When a user types https://shop.example.com/products into a browser, here is what happens:

  USER'S BROWSER                         THE INTERNET                        SERVER
  +-------------+                                                     +----------------+
  |  1. Type URL |                                                     |                |
  |  2. DNS      |----> DNS Resolver ----> Root NS ----> .com NS ---->| 6. Receive     |
  |     Lookup   |<---- IP: 93.184.216.34 <----- Authoritative NS <---|    request     |
  |              |                                                     |                |
  |  3. TCP      |---- SYN -------------------------------------------->|  7. Process   |
  |     Handshake|<--- SYN-ACK ----------------------------------------|               |
  |              |---- ACK -------------------------------------------->|               |
  |              |                                                     |                |
  |  4. TLS      |---- ClientHello -------------------------------------->| 8. Query DB |
  |     Handshake|<--- ServerHello + Certificate ----------------------|               |
  |              |---- Key Exchange ---------------------------------->|               |
  |              |                                                     |                |
  |  5. HTTP GET |---- GET /products HTTP/1.1 ------------------------>|  9. Build     |
  |     Request  |<--- 200 OK { "products": [...] } ------------------|    response   |
  |              |                                                     |                |
  | 10. Render   |                                                     | (Connection    |
  |     page     |                                                     |  may stay open |
  +-------------+                                                     |  for reuse)    |
                                                                      +----------------+

Step-by-step breakdown:

StepWhat HappensTime Cost
1. URL enteredBrowser parses scheme, host, path~0 ms
2. DNS lookupTranslates domain name to IP address20-120 ms
3. TCP handshakeThree-way handshake (SYN, SYN-ACK, ACK)1 RTT (~20-100 ms)
4. TLS handshakeNegotiates encryption (HTTPS only)1-2 RTTs (~40-200 ms)
5. HTTP requestSends the actual GET/POST requestDepends on payload
6-9. Server processingRoute, auth, business logic, DB query5-500 ms
10. ResponseData sent back, browser rendersDepends on payload

Interview insight: A single page load can involve 50-100+ network requests (HTML, CSS, JS, images, API calls). This is why CDNs, caching, and connection reuse (HTTP/2) matter.


DNS Resolution

DNS (Domain Name System) translates human-readable domain names into IP addresses.

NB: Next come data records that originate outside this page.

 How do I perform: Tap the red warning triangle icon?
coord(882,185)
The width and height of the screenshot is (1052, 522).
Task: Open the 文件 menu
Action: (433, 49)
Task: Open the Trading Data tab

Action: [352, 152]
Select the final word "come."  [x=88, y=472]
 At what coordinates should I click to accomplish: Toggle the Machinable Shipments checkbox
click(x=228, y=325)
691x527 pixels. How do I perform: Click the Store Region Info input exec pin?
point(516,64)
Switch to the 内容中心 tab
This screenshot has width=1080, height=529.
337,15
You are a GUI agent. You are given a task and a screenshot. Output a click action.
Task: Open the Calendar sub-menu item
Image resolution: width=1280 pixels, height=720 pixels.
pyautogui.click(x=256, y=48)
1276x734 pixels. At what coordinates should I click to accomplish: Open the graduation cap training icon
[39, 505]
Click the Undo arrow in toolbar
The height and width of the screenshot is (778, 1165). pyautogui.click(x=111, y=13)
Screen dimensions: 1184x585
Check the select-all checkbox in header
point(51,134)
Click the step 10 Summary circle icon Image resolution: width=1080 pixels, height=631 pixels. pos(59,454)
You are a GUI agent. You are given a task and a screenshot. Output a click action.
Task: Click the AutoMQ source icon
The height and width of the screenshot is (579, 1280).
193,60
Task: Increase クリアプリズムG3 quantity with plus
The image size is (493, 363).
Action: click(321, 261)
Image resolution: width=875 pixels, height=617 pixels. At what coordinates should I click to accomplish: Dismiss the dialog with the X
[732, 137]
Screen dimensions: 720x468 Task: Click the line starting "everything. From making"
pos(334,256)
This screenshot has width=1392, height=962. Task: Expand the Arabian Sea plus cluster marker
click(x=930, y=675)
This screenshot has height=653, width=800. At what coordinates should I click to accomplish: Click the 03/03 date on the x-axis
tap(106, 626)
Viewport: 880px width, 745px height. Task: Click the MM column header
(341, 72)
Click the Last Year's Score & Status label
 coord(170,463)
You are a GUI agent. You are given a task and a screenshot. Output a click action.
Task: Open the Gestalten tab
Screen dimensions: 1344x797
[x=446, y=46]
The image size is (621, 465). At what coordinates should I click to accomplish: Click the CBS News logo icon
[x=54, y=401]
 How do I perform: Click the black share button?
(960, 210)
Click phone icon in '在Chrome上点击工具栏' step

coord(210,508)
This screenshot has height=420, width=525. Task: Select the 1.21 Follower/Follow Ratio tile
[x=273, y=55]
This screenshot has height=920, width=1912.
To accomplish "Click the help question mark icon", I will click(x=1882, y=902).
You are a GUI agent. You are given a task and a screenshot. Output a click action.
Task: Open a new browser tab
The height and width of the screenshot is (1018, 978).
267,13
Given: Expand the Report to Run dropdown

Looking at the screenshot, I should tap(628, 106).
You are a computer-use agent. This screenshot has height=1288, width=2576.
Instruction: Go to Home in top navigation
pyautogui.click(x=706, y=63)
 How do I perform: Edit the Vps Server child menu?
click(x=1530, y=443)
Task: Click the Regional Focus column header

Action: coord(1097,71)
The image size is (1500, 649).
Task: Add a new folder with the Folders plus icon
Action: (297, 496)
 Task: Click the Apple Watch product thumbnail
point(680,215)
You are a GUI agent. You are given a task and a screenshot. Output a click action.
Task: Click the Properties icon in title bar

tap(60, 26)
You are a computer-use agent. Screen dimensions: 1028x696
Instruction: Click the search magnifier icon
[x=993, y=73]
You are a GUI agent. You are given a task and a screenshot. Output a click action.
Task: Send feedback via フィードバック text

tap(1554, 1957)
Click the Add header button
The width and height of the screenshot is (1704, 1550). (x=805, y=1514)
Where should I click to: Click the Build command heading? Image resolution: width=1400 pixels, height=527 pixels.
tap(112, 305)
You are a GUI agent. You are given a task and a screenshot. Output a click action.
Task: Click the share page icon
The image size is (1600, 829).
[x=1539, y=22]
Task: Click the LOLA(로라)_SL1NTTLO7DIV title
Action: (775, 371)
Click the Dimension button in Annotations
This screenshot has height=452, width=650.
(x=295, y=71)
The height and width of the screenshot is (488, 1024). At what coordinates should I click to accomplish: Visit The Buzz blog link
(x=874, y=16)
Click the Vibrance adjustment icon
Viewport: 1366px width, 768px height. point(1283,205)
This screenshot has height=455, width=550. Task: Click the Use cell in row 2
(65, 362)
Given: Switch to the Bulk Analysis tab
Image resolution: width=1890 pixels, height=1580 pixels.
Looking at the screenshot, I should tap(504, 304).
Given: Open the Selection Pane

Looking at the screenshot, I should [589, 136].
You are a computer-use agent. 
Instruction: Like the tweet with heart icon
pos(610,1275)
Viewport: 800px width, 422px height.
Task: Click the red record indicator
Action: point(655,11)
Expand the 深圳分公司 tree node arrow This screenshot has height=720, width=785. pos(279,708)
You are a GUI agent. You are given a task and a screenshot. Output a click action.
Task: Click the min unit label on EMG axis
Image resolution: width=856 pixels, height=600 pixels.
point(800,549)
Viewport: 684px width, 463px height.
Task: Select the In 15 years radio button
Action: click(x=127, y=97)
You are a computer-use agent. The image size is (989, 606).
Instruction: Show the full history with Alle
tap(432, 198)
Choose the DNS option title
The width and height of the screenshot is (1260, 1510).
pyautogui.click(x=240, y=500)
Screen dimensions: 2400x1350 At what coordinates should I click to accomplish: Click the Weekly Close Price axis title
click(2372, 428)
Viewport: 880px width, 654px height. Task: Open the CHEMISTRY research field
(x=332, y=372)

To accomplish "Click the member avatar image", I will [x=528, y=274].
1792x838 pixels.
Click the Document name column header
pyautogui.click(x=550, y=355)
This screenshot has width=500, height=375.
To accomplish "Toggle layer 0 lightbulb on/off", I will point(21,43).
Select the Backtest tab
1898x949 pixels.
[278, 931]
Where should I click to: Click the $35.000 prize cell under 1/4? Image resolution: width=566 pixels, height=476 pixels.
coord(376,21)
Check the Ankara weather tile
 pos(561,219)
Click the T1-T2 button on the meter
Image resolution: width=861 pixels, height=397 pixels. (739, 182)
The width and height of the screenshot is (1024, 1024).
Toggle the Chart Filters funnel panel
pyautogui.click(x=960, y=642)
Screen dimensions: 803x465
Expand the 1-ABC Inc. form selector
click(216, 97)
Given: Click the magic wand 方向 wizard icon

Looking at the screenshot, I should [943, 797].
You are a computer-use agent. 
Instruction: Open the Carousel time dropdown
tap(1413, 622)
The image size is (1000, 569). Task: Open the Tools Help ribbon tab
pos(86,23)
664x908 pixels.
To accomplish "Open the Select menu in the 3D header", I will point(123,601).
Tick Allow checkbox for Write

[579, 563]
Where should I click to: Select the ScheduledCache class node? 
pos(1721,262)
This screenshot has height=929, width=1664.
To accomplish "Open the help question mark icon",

  Browser                DNS Resolver           Root NS          .com NS         shop.example.com NS
    |                        |                    |                 |                   |
    |-- shop.example.com? -->|                    |                 |                   |
    |                        |-- "." (root)? ---->|                 |                   |
    |                        |<-- "ask .com NS" --|                 |                   |
    |                        |                    |                 |                   |
    |                        |-- ".com"? -------->|---------------->|                   |
    |                        |<-- "ask example.com NS" ------------|                   |
    |                        |                    |                 |                   |
    |                        |-- "shop.example.com"? ------------->|------------------>|
    |                        |<-- "93.184.216.34" ------------------------------------|
    |                        |                    |                 |                   |
    |<-- 93.184.216.34 ------|                    |                 |                   |

DNS Caching Layers

  +------------------+     +-------------------+     +------------------+     +-----------------+
  | Browser Cache    | --> | OS Cache          | --> | Router/ISP Cache | --> | DNS Resolver    |
  | (minutes)        |     | (/etc/hosts, stub)|     | (hours)          |     | (Recursive)     |
  +------------------+     +-------------------+     +------------------+     +-----------------+
         TTL: ~60s               TTL: varies              TTL: varies            TTL: configured

DNS Record Types

RecordPurposeExample
AMaps domain to IPv4shop.example.com -> 93.184.216.34
AAAAMaps domain to IPv6shop.example.com -> 2606:2800:220:1:...
CNAMEAlias to another domainwww.shop.com -> shop.example.com
MXMail serverexample.com -> mail.example.com
NSName server for the zoneexample.com -> ns1.example.com
TXTArbitrary text (SPF, verification)example.com -> "v=spf1 ..."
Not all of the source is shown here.